Introduction to Chi-square tests

This last section of the course deals with one of the most useful statistical tests available to psychologists. Here I shall first give an introduction to some general principles, followed by the details of statistical analysis.

Qualitative versus Quantitative Research Methods

The reason this test is so useful is because psychologists often use qualitative data. However, note that we are not dealing here with qualitative research methods. In terms of methodology, the chi-square test belongs on the quantitative side of the divide.

As Trochim points out, all qualitative data can be reduced to quantitative data by assigning numbers in appropriate ways. There is much debate about this topic, and you can refer to Trochim for more information.

A distinction between research methods and data analysis can make this issue less controversial: Researchers who use qualitative methods often reject the very notion of DATA. The word "data" literally means "that which is given". Some researchers argue that it is false to believe in such a notion because it negates the constructive nature of perception and the social construction of knowledge. If there are no data, there can be no data analysis.

Qualitative data analysis

Trochim's point about qualitative data is valid if one accepts the notion of data as "given". The distinction between qualitative and quantitative then reduces to methods that avoid direct measurements, and use only classification and counting. For example interview transcripts can be content-analysed. Trochim's point is simply that as soon as one begins to count, then you are using quantity. When the results of a content-analysis are tabulated showing the frequency of certain categories, then quantitative data analysis is being used.
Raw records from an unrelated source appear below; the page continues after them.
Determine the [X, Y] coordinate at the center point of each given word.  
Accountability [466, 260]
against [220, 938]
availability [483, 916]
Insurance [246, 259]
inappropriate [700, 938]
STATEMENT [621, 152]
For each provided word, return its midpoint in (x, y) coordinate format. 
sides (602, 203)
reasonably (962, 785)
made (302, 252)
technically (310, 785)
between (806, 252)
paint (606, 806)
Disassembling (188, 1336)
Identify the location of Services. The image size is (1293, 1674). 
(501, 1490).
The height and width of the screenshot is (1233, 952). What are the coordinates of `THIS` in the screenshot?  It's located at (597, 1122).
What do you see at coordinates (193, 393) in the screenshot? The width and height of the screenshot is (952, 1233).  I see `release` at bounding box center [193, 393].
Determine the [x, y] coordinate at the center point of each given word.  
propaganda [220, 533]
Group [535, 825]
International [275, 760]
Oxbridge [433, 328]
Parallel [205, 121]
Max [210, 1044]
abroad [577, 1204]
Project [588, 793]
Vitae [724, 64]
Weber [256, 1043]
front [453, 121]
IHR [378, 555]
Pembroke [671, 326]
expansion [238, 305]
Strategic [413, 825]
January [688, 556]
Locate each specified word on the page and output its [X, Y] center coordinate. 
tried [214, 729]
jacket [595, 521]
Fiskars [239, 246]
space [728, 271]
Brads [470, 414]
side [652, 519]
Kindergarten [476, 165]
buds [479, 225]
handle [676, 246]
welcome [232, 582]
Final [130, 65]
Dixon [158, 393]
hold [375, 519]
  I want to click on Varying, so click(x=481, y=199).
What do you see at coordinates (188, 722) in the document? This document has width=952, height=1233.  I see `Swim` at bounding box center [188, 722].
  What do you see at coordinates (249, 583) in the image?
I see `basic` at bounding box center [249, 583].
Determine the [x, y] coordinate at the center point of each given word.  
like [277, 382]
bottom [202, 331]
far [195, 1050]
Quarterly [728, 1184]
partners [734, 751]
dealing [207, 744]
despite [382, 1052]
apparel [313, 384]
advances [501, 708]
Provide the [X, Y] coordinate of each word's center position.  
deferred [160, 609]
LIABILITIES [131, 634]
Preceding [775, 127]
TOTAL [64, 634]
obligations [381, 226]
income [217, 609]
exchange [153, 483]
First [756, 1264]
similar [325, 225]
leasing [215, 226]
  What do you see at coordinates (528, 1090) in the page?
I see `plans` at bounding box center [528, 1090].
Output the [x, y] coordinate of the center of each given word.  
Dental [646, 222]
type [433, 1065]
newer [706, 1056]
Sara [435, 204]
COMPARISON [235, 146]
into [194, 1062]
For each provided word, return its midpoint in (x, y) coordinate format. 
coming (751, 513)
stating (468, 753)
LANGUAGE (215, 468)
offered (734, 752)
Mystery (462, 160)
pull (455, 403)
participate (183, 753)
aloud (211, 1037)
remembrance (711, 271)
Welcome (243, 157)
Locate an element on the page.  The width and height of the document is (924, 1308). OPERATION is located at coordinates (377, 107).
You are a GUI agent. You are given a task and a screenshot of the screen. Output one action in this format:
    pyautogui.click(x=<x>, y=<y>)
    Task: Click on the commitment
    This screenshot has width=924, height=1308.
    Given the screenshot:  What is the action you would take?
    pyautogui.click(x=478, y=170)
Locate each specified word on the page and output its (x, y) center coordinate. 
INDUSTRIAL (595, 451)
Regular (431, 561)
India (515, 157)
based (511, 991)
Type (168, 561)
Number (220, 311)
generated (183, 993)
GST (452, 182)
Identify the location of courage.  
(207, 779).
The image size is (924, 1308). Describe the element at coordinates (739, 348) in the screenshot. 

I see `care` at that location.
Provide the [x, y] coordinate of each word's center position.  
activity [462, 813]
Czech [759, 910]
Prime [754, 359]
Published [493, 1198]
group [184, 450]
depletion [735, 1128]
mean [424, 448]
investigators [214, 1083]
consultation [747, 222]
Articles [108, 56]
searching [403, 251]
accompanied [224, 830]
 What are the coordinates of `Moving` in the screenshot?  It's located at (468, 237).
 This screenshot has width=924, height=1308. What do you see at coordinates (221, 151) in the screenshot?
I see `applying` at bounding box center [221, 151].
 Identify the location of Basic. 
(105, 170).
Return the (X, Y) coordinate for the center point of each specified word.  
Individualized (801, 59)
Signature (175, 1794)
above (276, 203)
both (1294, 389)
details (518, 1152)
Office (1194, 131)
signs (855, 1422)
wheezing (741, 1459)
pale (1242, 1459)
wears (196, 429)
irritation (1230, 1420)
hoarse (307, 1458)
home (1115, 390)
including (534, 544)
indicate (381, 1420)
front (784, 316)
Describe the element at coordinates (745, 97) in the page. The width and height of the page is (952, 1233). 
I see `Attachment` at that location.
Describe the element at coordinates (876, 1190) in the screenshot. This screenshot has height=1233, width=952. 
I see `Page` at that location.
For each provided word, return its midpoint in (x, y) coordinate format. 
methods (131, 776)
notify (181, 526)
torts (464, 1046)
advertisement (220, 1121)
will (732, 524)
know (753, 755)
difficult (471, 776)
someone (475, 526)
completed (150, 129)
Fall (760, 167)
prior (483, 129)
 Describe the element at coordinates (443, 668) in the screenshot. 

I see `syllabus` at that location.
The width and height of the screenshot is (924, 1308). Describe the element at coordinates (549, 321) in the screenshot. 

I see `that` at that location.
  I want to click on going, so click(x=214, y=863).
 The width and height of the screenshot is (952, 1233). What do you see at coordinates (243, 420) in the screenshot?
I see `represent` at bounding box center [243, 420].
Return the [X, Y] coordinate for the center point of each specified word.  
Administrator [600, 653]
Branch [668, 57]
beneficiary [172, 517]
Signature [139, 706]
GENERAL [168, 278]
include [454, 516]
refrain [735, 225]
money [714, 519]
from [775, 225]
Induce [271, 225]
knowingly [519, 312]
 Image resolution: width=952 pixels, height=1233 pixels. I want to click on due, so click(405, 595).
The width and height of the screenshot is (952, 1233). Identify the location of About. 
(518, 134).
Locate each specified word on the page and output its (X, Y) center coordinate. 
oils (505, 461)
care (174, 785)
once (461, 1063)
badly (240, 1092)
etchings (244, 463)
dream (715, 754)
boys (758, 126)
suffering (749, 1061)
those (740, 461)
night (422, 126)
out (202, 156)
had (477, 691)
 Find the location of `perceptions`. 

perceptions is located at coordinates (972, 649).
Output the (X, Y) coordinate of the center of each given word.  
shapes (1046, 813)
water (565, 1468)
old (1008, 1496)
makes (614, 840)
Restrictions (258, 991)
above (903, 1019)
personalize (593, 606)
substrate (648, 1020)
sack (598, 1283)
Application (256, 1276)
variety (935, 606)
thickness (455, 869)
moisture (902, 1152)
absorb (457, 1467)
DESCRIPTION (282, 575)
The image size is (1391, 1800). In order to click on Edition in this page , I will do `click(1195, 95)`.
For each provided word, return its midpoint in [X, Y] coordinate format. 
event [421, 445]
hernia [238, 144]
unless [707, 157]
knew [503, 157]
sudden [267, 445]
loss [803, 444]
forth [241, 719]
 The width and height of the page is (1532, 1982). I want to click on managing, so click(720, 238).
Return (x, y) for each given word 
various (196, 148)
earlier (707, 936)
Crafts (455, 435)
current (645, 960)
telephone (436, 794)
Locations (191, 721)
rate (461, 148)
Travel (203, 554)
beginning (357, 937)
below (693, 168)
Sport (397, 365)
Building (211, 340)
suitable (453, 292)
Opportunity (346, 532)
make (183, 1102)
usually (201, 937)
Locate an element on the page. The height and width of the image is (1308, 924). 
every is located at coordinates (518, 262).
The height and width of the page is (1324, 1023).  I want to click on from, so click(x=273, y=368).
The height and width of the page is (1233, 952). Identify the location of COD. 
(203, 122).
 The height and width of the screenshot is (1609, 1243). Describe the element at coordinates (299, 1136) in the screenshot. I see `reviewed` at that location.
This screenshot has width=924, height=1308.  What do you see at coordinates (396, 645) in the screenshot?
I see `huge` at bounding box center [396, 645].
For the purpose of this section of the course it is assumed that it is valid to think of "data as given", and that counting frequencies of whatever categories are employed is the method of analysis.

The chi-square test is useful whenever the data are in categories and it is possible to count category instances.

Classification and counting

Basic Principles

Mutually exclusive categories
The simplest classification is a dichotomy, such as "figure" versus "ground". Each category excludes the other. This is essential for the purpose of chi-square analysis.
Exhaustive categories
This means that all possibilities are included, which is not always obvious. Exhaustive classification is the basic requirement that conflicting information not be ignored. For example, consider the Great Dictator who claims to be democratically elected on the basis of 99% of the votes, when in fact the election was boycotted by the vast majority of the population! The problem would disappear if the categories were "in favour"; "against"; "abstain".
The classification of one event should not be affected by the prior classification of another event. This is an even more subtle problem than the previous one. Repeated measures illustrate how this could be violated: Consider the example comparing PSY206F and PSY307F given below. Non-independence occurs when the same people are counted twice. Howell describes a simple check to control this.

Multi-category classification

Often a dichotomy is too simplistic. The dichotomous "yes" versus "no" options seen in questionnaires can be extended by including an "undecided" option. Apartheid-style racial classification of "black" versus "white" quickly leads to intermediate categories such as "coloured", and several strange labels such as "honarary white"! Whatever the purpose, multi-category classification is more flexible than dichotomous systems. However, the same requirement of exclusion pertains: Categories must be mutually exclusive.

Multi-way classification

This is not simply an extension of the number of categories employed. In multi-way classification the same object is considered on two or more dimensions. A dimension is like a points of view. For example, in a two-way classification an interview response may be classified in terms of an attitude dimension and at the same time in terms of a demographic dimension: Attitude responses are cross-classified by demographic category to yield information about the distribution of attitudes across various groups. We call this contingency table analysis.

The purpose of contingency table analysis is to investigate relationships between dimensions.

For example, consider the Rape Conviction data cited in Howell. Data were classified in two dimensions: The verdict of a jury in decisions about rape, and the level of blame attributed to the victim. In this example (but not always) there was a distinction between cause and effect: Attribution of blame was found to influence verdict. The data are shown below:
Not Guilty7624100
The table shows observed frequencies in the cells, as well as row and column marginal totals. The grand total is shown at the bottom right hand corner.

Fixed versus random categories

This reflects the distinction between dependent and independent variables. In the above example verdict is a dependent variable and the categories "guilty" versus "not guilty" are fixed. Blame is an independent variable and the two categories can be viewed as a random sample of all possible levels of blame. Thus random categories are not exhaustive, but fixed categories must be exhaustive. This is further explained in the example comparing PSY307F and PSY400W given below.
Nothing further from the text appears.